_Required work_. Please retype the part of the records that opens with the line containing "What do you" and runs through the end of the records, leaving the pictures out of your answer.

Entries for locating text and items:

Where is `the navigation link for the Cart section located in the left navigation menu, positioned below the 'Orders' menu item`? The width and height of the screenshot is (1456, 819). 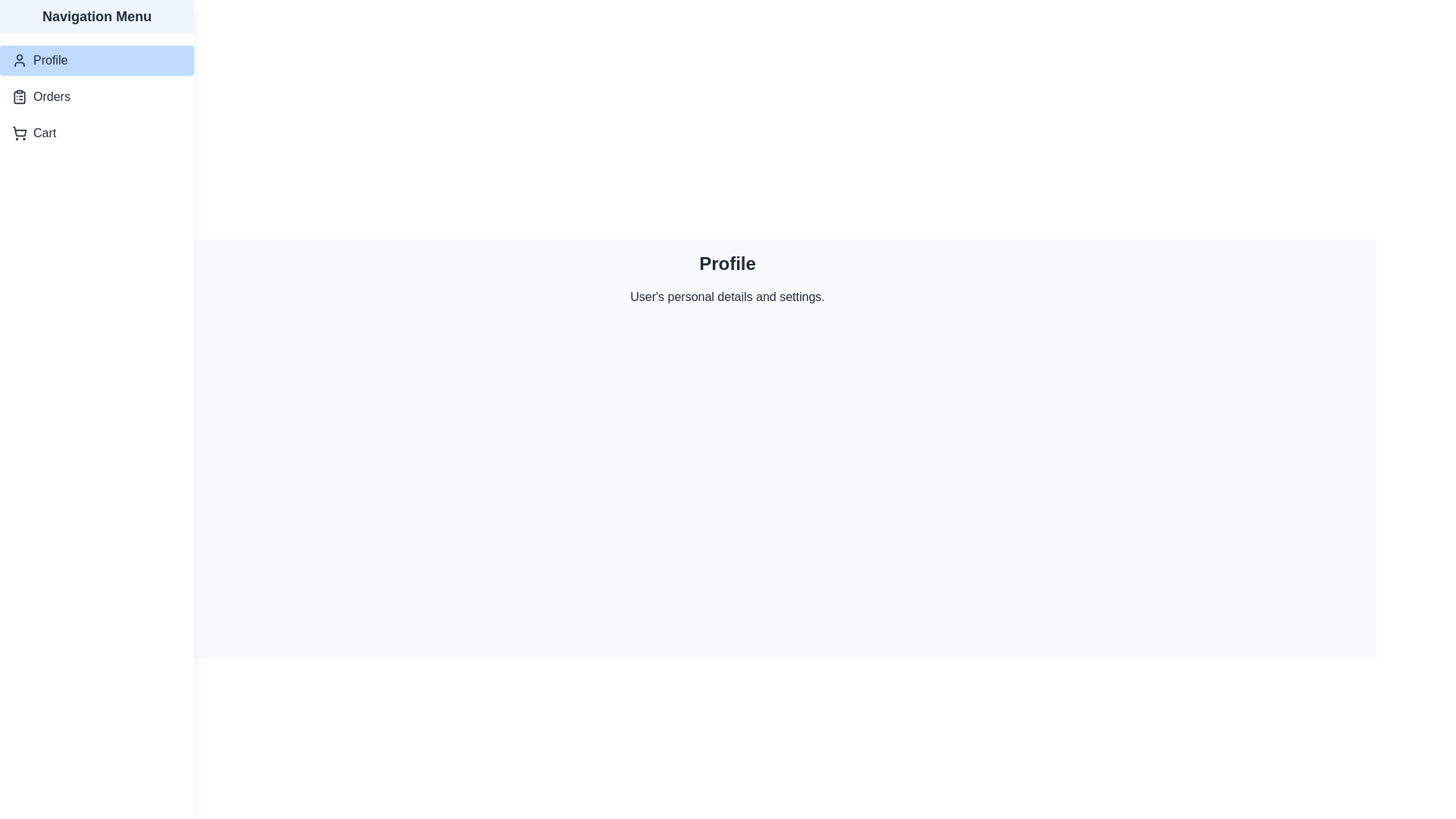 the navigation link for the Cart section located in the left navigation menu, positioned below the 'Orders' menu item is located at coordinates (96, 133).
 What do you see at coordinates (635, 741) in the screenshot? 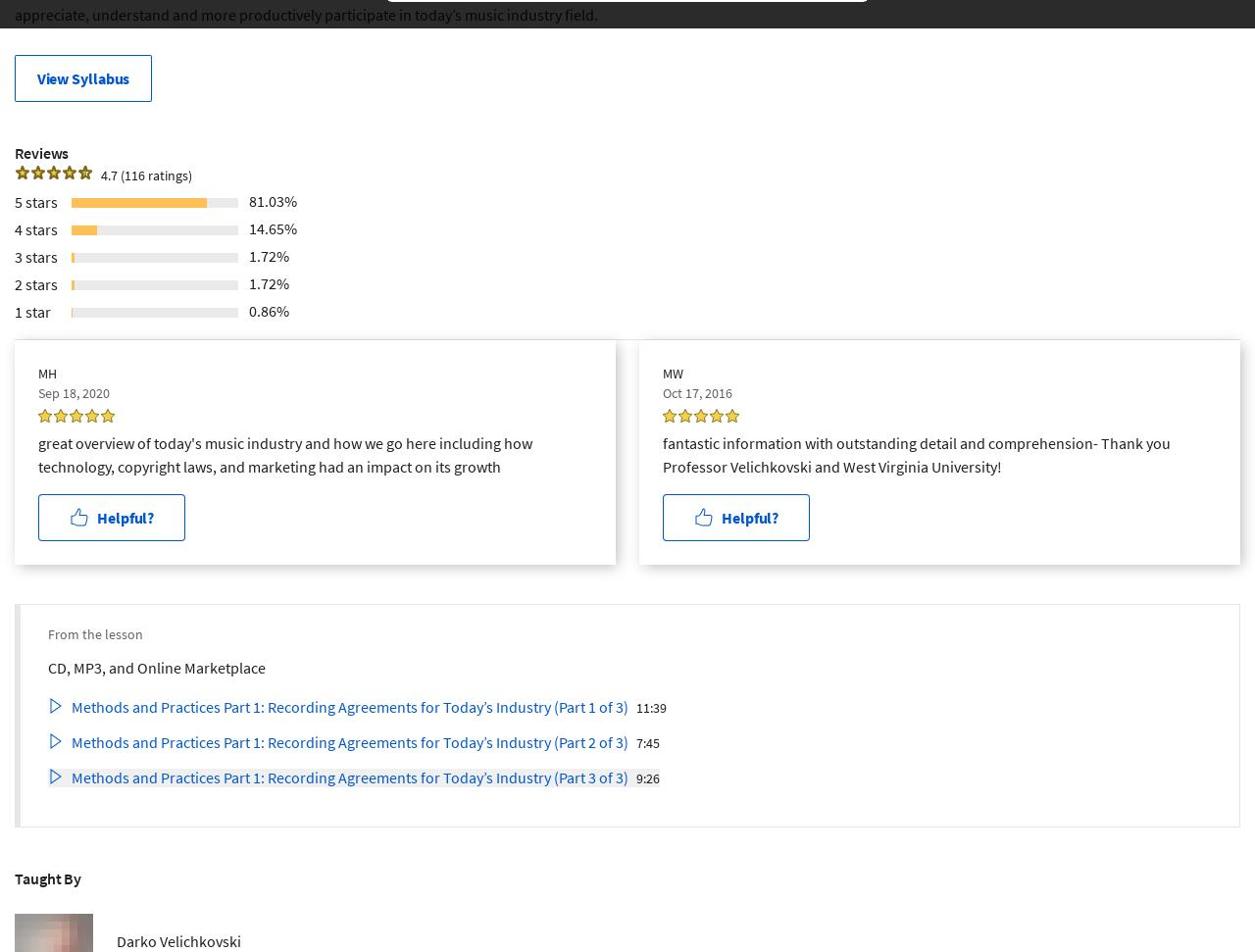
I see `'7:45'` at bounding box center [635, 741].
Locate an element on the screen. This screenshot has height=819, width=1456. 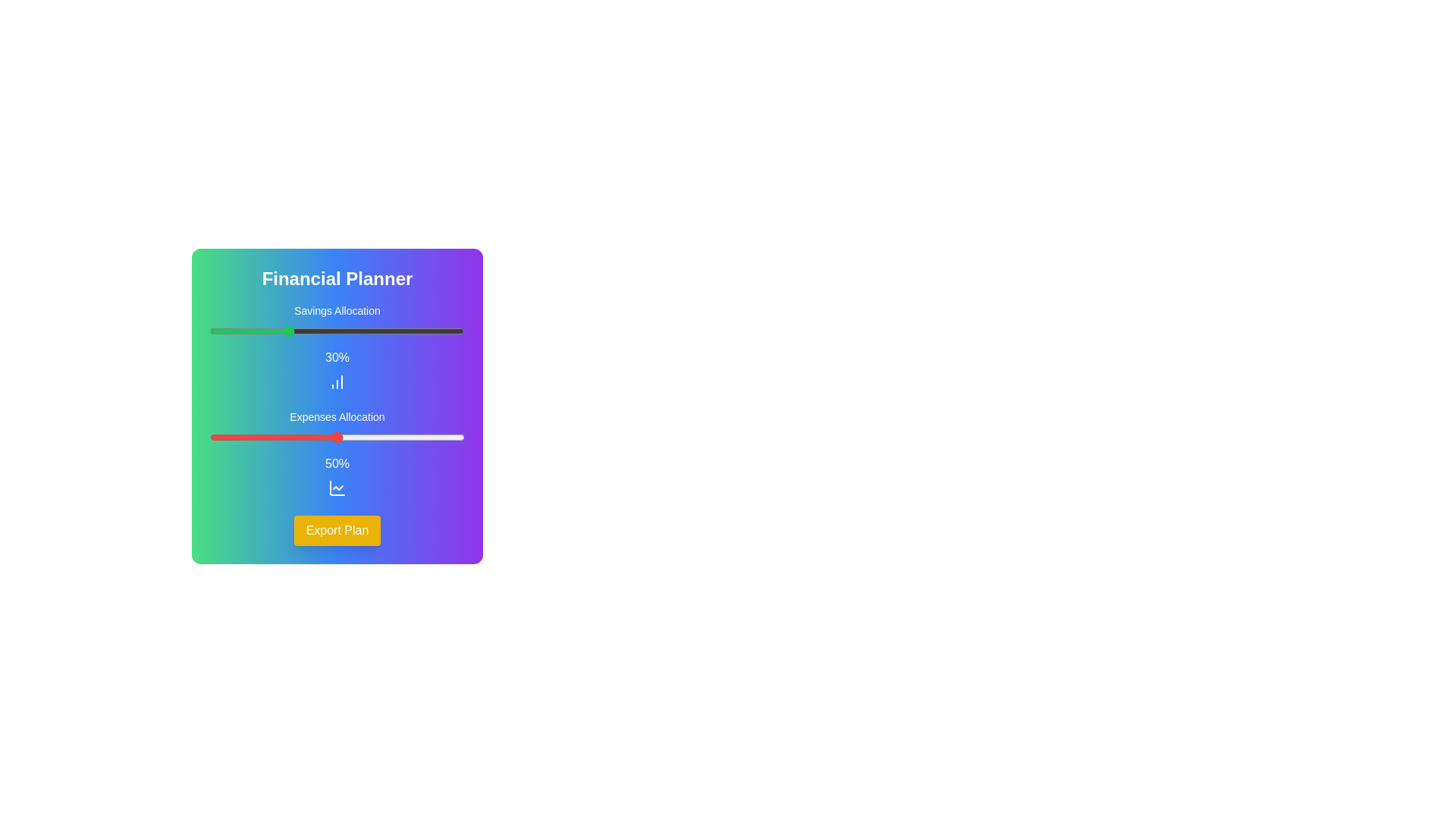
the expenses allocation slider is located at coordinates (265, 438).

_Answer to this problem_.
 What do you see at coordinates (635, 741) in the screenshot? 
I see `'7:45'` at bounding box center [635, 741].
Locate an element on the screen. This screenshot has height=819, width=1456. 
the expenses allocation slider is located at coordinates (265, 438).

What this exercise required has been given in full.